Samedi après-midi, j’étais à Genève pour écouter Florence Grasset chanter des motets de Nicolas Clérambault, notamment son Miserere, avec l’Ensemble Polhymnia sous la direction de Franck Marcon à la Chapelle des Rois au célèbre cimetière de Plainpalais.
Avant ce somptueux moment donné par des interprètes qui offrent à cette musique une présence, une puissance et une clarté qui se jouent des siècles, j’ai profité de la journée de découverte de ce cimetière datant de 1482 situé dans un vaste parc en pleine ville.

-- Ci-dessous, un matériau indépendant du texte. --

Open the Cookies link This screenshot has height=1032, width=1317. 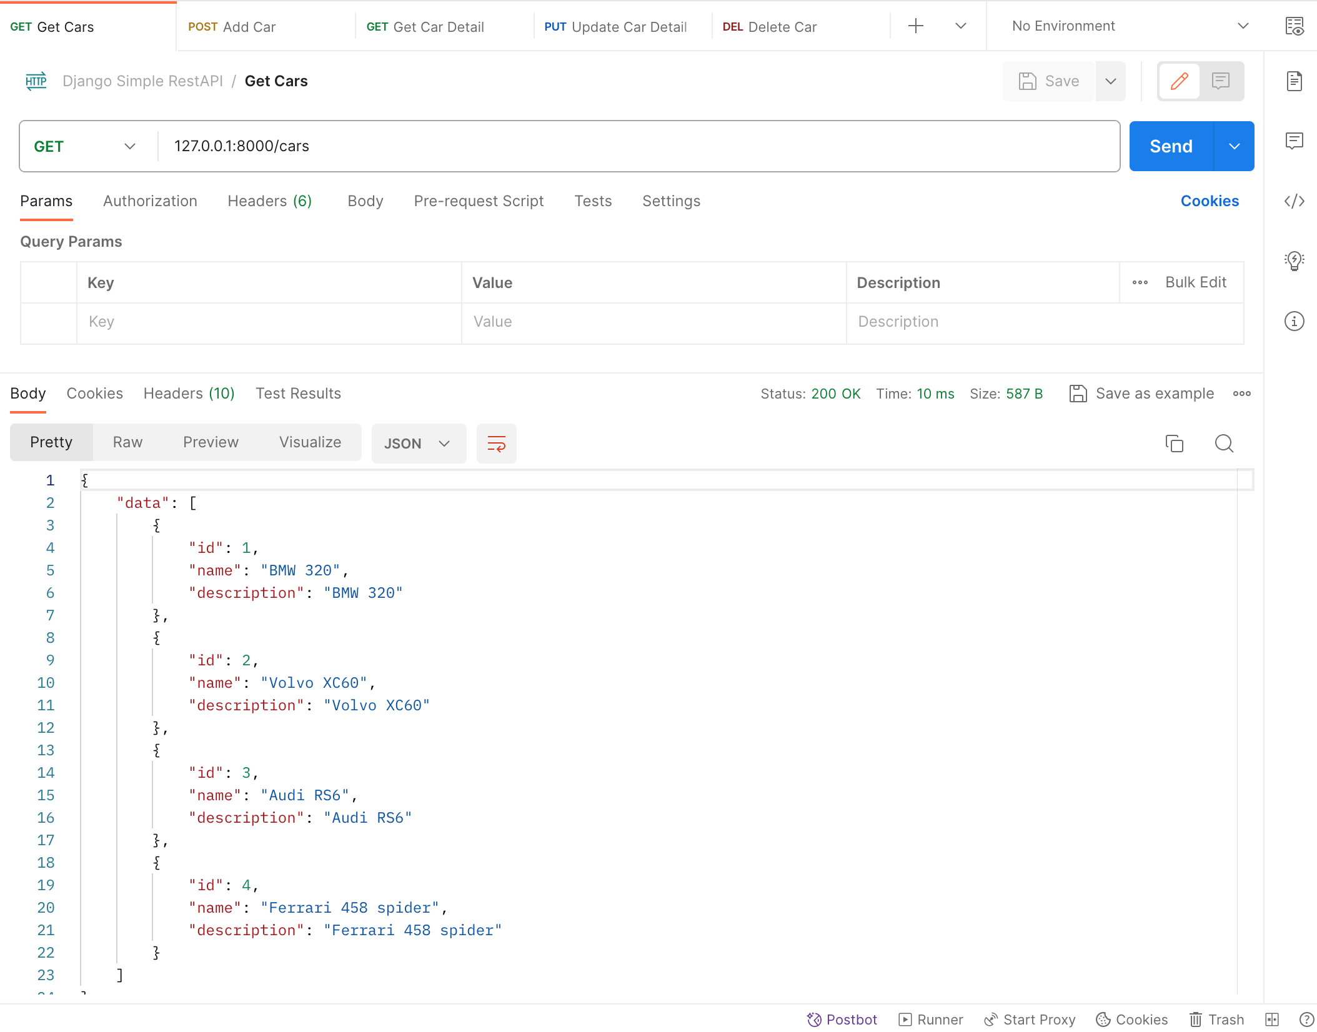click(x=1209, y=201)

Avec les parents de Florence qui m’ont gentiment véhiculé à Genève (Bernard Grasset, le père de Florence, est l’auteur de la couverture de mon livre Prairie journal), j’ai flâné par les miroitements et les ombres des grands arbres exotiques dans le dédale des sépultures aux styles souvent en rapport avec la personnalité des défunts les plus connus, le chef d’orchestre Ernest Ansermet,le compositeur Alberto Ginastera, l’écrivaine Grisélidis Réal, l’écrivain Jorge Luis Borges et bien d’autres.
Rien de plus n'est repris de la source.